GIVEN ENTRIES Block Start
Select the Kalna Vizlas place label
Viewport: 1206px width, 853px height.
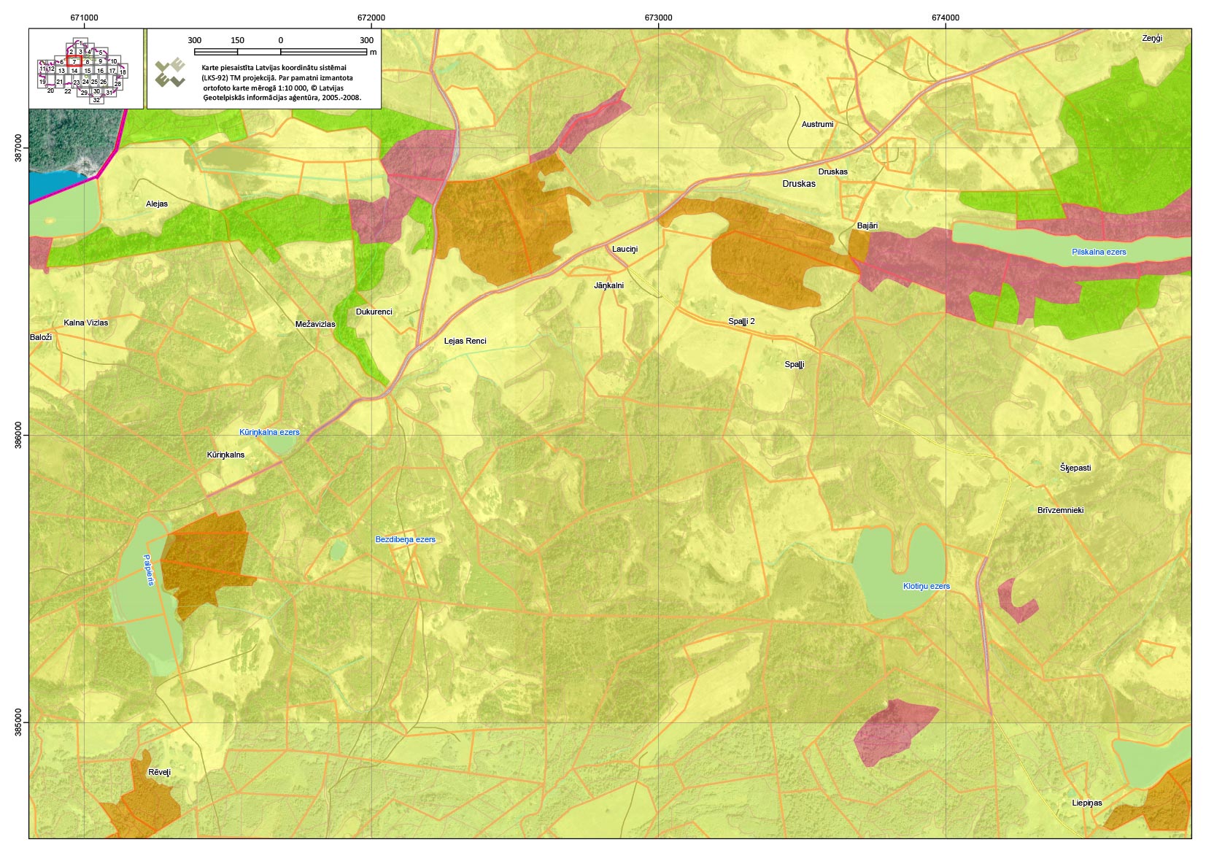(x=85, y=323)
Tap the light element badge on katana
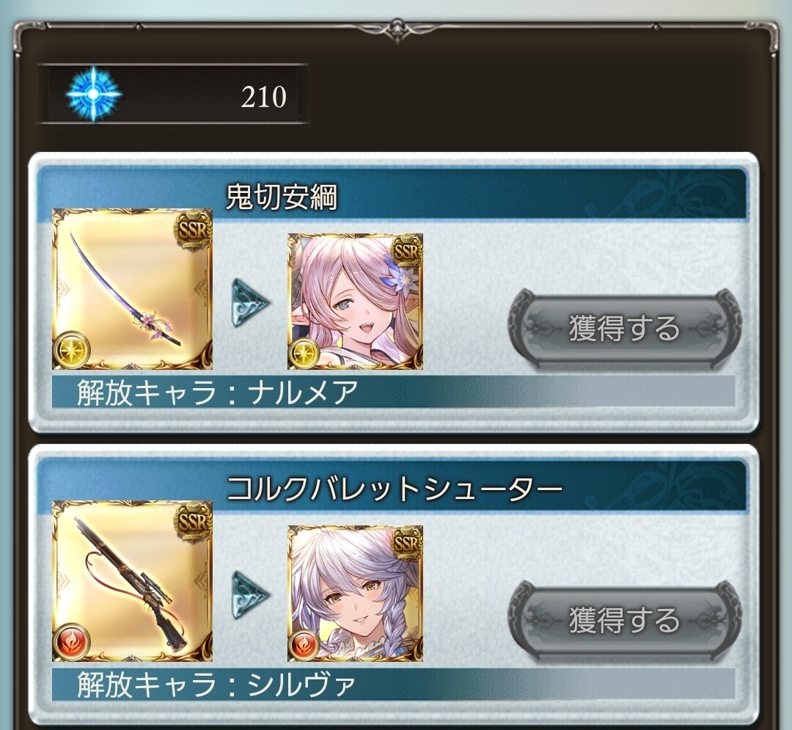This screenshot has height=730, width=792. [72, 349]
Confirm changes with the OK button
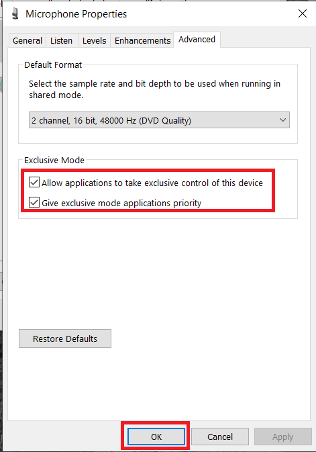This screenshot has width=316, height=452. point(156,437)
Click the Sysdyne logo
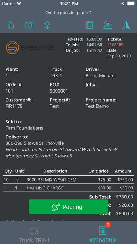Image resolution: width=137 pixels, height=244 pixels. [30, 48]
GIVEN ENTRIES Block End
BRIEF: Skipping any pictures, copy the entries exactly as they appear.

WRITTEN ANSWER:
Select the Kalna Vizlas place label
Viewport: 1206px width, 853px height.
(x=85, y=323)
Tap the light element badge on katana
This screenshot has height=730, width=792. [72, 349]
Confirm changes with the OK button
This screenshot has width=316, height=452. point(156,437)
Click the Sysdyne logo
Image resolution: width=137 pixels, height=244 pixels. [30, 48]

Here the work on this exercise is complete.